Tuesday, October 17, 2006

Truth is Not Healey's Strong Point

Women's questions
By Eileen McNamara, Globe Columnist | September 27, 2006

Lieutenant Governor Kerry Healey can try to run from Governor Mitt Romney's record, but she cannot walk away from her own words.

Among the many miscalculations made by the Republican candidate for governor in Monday night's first televised debate was her assertion that abortion is now and always has been the biggest policy disagreement between her and Romney. Healey must be confused. Given the governor's shifting position on abortion rights in the last dozen years, it would hardly be surprising if his deputy had trouble recalling where he stood when.

However, she should have less trouble remembering what she said when.

``There isn't a dime of difference between Mitt Romney's position on choice and Shannon O'Brien," Healey told the Associated Press about her running mate and his Democrat opponent when she was helping to market Romney as an abortion-rights supporter in the 2002 campaign that sent them both to Beacon Hill.

If that was true then, what is true now?

``Well, I think where we disagree is pretty clear. We've always disagreed on choice, and I think those differences have only become more stark over time," she said of Romney on Monday night during the debate with her rivals for the governor's office, Deval Patrick, the Democrat; Christy Mihos, the independent; and Grace Ross of the Green-Rainbow Party.

``Either she wasn't honest then, or she isn't being honest now," said Angus McQuilken, public affairs director for the Planned Parenthood League of Massachusetts. ``Either way, what we need is real leadership on these issues, not political posturing."

What has become starker over time is the willingness of both Romney and Healey to say whatever suits them politically about abortion at any given time. He will not get away with it in his delusional bid for the 2008 Republican presidential nomination, any more than she will this fall in her uphill race for governor. Romney likes to assert on the national campaign trail that he has been ``a prolife governor in a prochoice state," but Michael Murphy, a former Romney political adviser, blew the governor's cover last year when he told an interviewer: ``He's been a prolife Mormon faking it as a prochoice friendly" in Massachusetts.

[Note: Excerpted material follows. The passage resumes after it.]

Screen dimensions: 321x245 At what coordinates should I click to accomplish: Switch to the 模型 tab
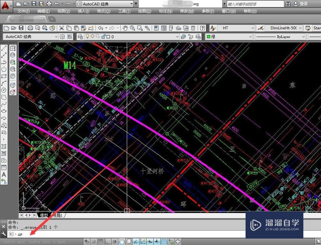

It is not unreasonable to ask whether Healey has been faking it, too. Earlier this year, the Boston Herald reported that in a videotaped debate rehearsal in 2002, Healey said she favored lowering the age of consent for abortion from 18 to 16, the same position that cost O'Brien critical support that year. Healey has never repeated that position in public and has endorsed current state law, which establishes 18 as the age of consent.

She has consistently supported the 1973 US Supreme Court decision that legalized abortion, but isn't it fair to ask whether she turned a blind eye to Romney's real feelings about abortion out of political expediency four years ago? If so, what does that say either about the depth of her commitment to abortion rights or her capacity for political independence? If not, why hasn't she denounced the governor for intentionally misleading Massachusetts voters?

Those are some of the questions abortion-rights activists have been trying, without success, to ask Healey. She has refused to fill out their questionnaires or to meet with representatives of Planned Parenthood or NARAL Pro-Choice.

Melissa Kogut of NARAL Pro-Choice Massachusetts said it is not enough for Healey ``to say she has always been prochoice. She has no voting record of her own, and she has been serving in an antichoice administration. We're frustrated. Why wouldn't she take every opportunity to talk about her views on the full range of reproductive health issues?"

Why, indeed. Much has been made of the historic contest in Massachusetts this year between a female and a black man for the corner office in the State House. The election of a woman or an African-American would be a first for the Commonwealth. A woman won't get there ducking women's questions.